— Янчо тебя ищет, — сказала она.
Янчо — мой приятель со студенческих лет, работает в суде.
— Передал что-нибудь?
— Сказал, отец и мать той манекенщицы — ну, которая отравилась грибами — подали в суд. Обвиняют тебя в убийстве их дочери и требуют… ты не поверишь! Требуют заплатить им по восемь тысяч левов за их горе!
— Солидная сумма. Максимум того, что можно потребовать по закону.
— Смеешься? А если подумать, одной-двумя тысячами левов ты вряд ли от них отделаешься.
— Если докажут, что я виновен в смерти девушки, буду платить.
— Юристы не станут с тобой церемониться, хоть ты и работаешь в милиции!
— Лена, ты напрасно грубишь…
— Перестань! — жена почти кричала. — Я ночами не сплю, у меня бессонница из-за тебя, а тебе наплевать!
Действительно, в последнее время нервы у нее не выдерживают, да и мои, не скрою, барахлят. Я не мог успокоить ее. Черт побери, может, женским своим чутьем она улавливает беду, нависшую над моей головой?..
— Утром тебя настойчиво искали, — сказала моя жена. — Из управления.
Позвонил на работу. Ответил мне Ваклев. У него выходной, и мне показалось странным, что он дежурит.
— Начальство! Где ты ходишь? Я тут взбучку получил вместо тебя.
Голос у него был не сердитый, и я молча ждал, пока коллега скажет, зачем меня искали.
— Сегодня утром в парке нашли Данку Шанову.

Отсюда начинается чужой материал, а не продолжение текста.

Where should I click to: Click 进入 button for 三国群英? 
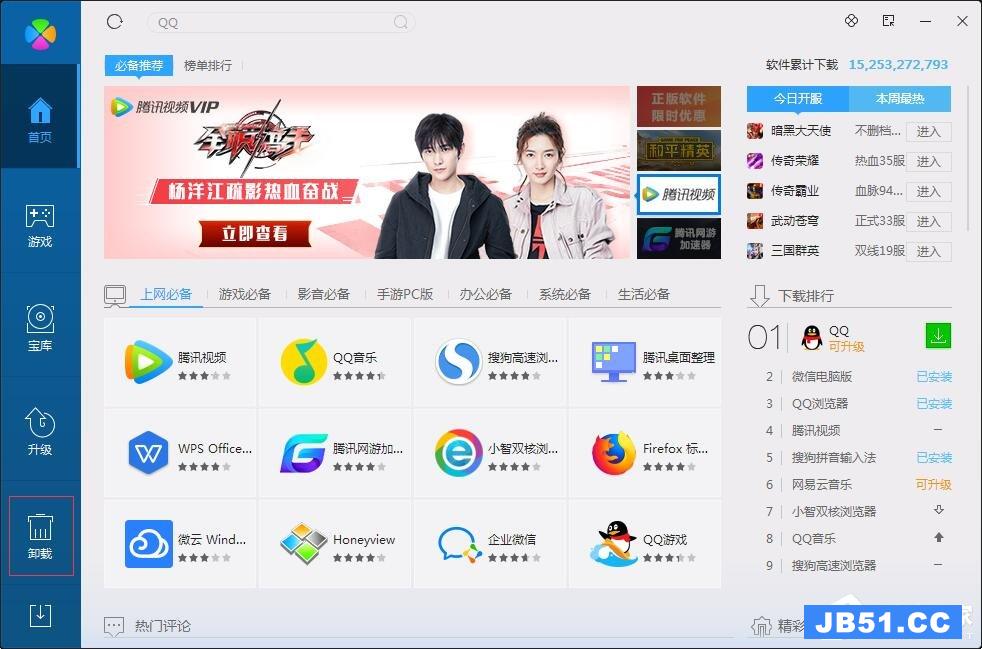coord(928,251)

Она задушена.
— Задушена? Когда умерла?
— Вчера, приблизительно между семью и девятью часами вечера. Утром какой-то человек выгуливал свою собаку и обнаружил тело. В кустах. Я там был с бригадой. Все сделали, как положено, — осмотрели, сфотографировали, даже обыскали с магнитом все окрестности. Ничего не нашли. В ее зажатом кулаке обнаружили пуговицу, по всей вероятности — от мужского пиджака.
— Все же кое-что…
— Таких пуговиц в Софии не меньше миллиона.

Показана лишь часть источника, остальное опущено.